La Procura di Cosenza ha notificato, tra la Calabria e Torre Annunziata (Napoli), un provvedimento di chiusura indagini nei confronti di nove persone ritenute responsabili, a vario titolo, dei reati di falso in atto pubblico, rivelazione di segreti d’ufficio, abuso d’ufficio e turbata libertà del procedimento di scelta del contraente, coinvolte nell’ambito dell’indagine denominata “Cerchio Magico” condotta dai carabinieri del Nucleo tutela patrimonio culturale di Cosenza con ii supporto della Compagnia di Castrovillari.

Le attività investigative, partite nell’agosto del 2017, hanno fatto emergere elementi di prova nei confronti di un operatore economico del Cosentino, attivo da anni nel settore dei beni culturali e di alcuni funzionari della Soprintendenza A.B.A.P. di Cosenza.
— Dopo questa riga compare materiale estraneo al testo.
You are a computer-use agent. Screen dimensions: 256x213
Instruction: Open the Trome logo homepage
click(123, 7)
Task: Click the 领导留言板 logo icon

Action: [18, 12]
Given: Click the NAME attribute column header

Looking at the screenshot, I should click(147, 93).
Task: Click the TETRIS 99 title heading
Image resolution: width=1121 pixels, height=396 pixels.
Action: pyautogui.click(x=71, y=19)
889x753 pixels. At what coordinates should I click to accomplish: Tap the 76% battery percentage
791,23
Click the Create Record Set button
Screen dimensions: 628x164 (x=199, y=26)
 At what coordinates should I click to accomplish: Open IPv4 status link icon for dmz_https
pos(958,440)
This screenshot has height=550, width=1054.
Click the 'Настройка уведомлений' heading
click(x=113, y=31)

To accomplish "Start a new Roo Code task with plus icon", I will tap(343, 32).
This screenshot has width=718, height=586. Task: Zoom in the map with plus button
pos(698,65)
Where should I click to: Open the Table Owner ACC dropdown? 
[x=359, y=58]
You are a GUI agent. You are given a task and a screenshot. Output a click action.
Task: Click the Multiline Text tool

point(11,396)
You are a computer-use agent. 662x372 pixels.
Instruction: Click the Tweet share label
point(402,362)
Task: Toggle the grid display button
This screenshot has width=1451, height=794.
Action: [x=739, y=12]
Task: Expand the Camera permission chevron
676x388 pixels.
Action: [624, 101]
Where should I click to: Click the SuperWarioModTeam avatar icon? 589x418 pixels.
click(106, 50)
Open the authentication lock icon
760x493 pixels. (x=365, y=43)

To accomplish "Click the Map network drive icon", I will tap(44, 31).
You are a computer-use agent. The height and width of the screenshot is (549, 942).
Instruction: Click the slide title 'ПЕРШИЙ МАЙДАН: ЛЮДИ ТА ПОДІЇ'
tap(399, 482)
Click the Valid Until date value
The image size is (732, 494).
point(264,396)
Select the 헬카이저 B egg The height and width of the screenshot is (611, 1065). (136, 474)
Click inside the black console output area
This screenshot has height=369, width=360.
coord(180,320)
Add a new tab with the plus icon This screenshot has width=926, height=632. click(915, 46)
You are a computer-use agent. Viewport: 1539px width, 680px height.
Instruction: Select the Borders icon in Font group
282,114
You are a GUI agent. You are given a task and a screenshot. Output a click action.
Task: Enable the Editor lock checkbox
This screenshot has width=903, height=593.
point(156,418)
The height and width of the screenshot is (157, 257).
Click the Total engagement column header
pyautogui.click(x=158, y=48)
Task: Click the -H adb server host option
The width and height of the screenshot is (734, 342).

In particolare sarebbero emerse irregolarità nelle procedure di somma urgenza con riferimento a vari appalti pubblici nel settore dei beni culturali, per i quali i funzionari ministeriali avrebbero proposto alla Stazione Appaltante l’affidamento diretto delle lavorazioni a favore di due ditte riconducibili allo stesso soggetto economico; attestazioni non veritiere, nella contabilità dei lavori, circa l’esecuzione di verifiche sui cantieri che, in realtà, non sarebbero mai state effettuate (o, comunque, effettuate solo da alcuni dei firmatari dell’atto) o il compimento di lavori di fatto non ancora eseguiti.

Tra le irregolarità contestate anche lavori che sarebbero stati eseguiti, in alcuni casi, ancor prima che la Soprintendenza di Cosenza avviasse la loro procedura di affidamento, circostanza sintomatica della certezza, da parte dell’aggiudicatario, di ottenere la formalizzazione dell’incarico e atti di gara sottoscritti con riferimento a lavori apparentemente ancora da realizzarsi ma in che in realtà sarebbero già stati eseguiti prima dell’avvio della procedura di affidamento. Infine, lavori pubblici che sarebbero stati affidati al medesimo soggetto economico dalla Soprintendenza o dal Segretariato regionale del MiC per la Calabria per l’importo complessivo di circa 4 milioni di euro, nel periodo compreso tra il 2014 e il 2018, corrispondente a circa il 70% di tutti i lavori appaltati nel periodo con violazioni dei doveri di segretezza correlate al proprio ufficio, da parte dei funzionari ministeriali.